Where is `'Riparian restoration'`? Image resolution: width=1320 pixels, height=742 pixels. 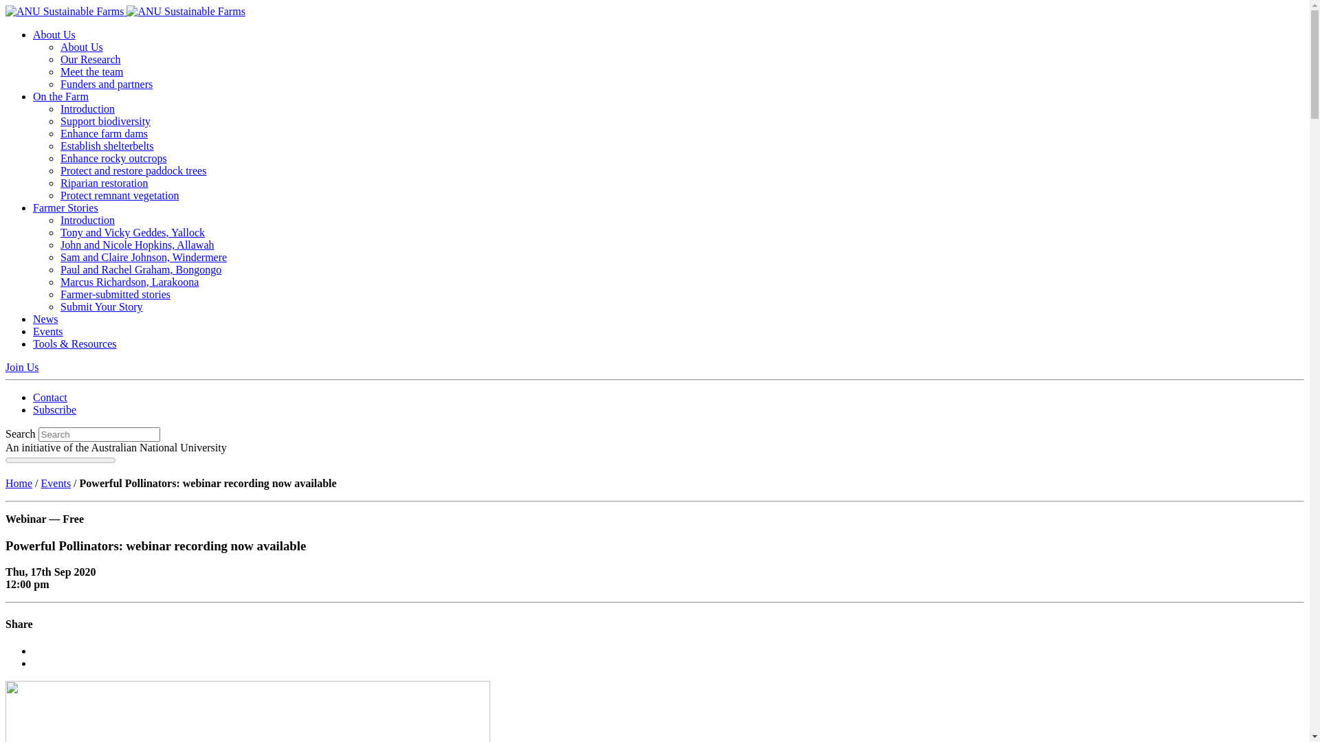
'Riparian restoration' is located at coordinates (59, 182).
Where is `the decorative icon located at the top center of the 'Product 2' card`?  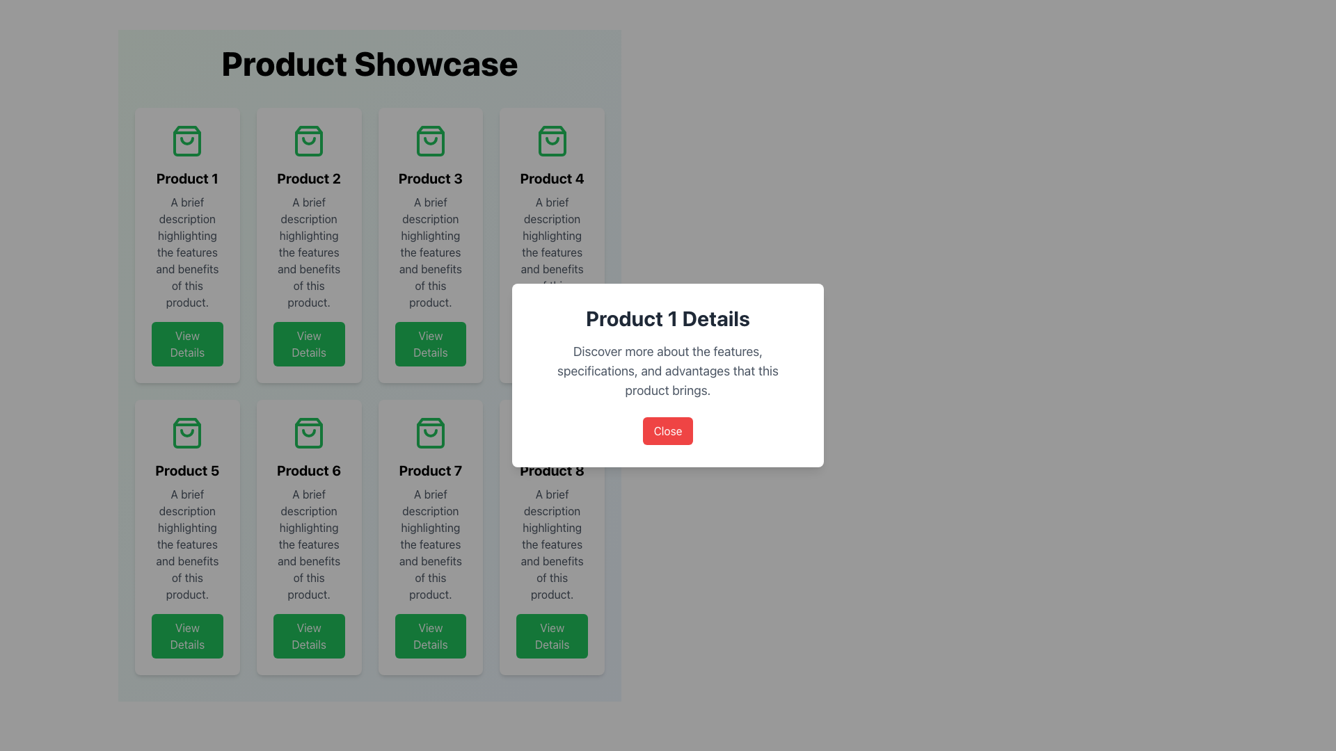 the decorative icon located at the top center of the 'Product 2' card is located at coordinates (308, 141).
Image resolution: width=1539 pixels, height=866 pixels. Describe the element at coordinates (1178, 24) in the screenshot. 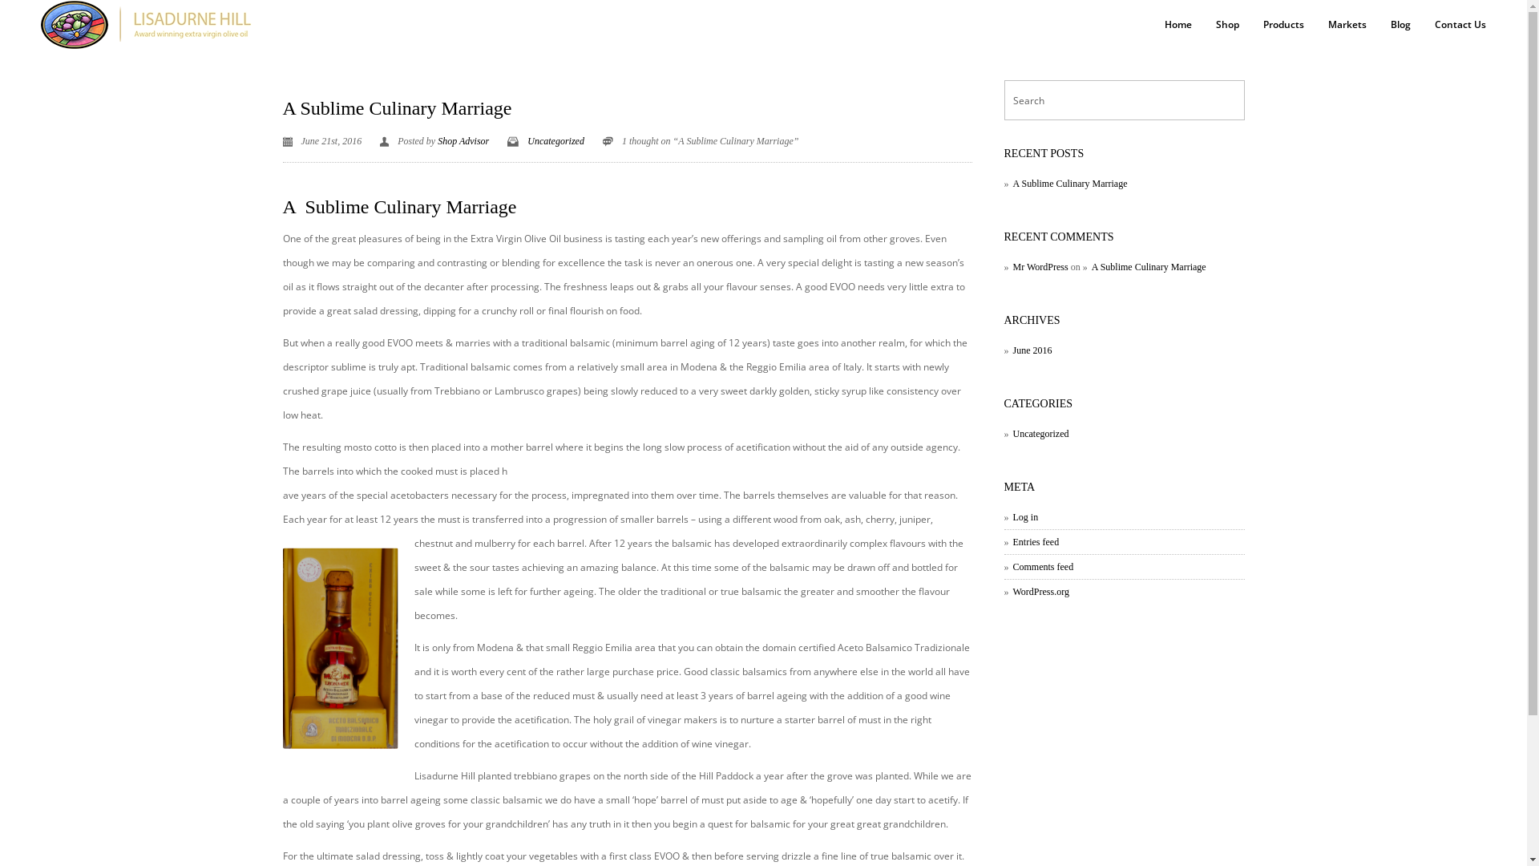

I see `'Home'` at that location.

++++++++

### Written request:
Render the lines from the one containing "Image resolution: width=1539" through the end of the lines as a two-column CSV with columns text and answer. Give one row for each line and the answer that follows it, put each field in quotes, replace line breaks with spaces, and leave out the pictures.

### Response below:
text,answer
"Image resolution: width=1539 pixels, height=866 pixels. Describe the element at coordinates (1178, 24) in the screenshot.","I see `'Home'` at that location."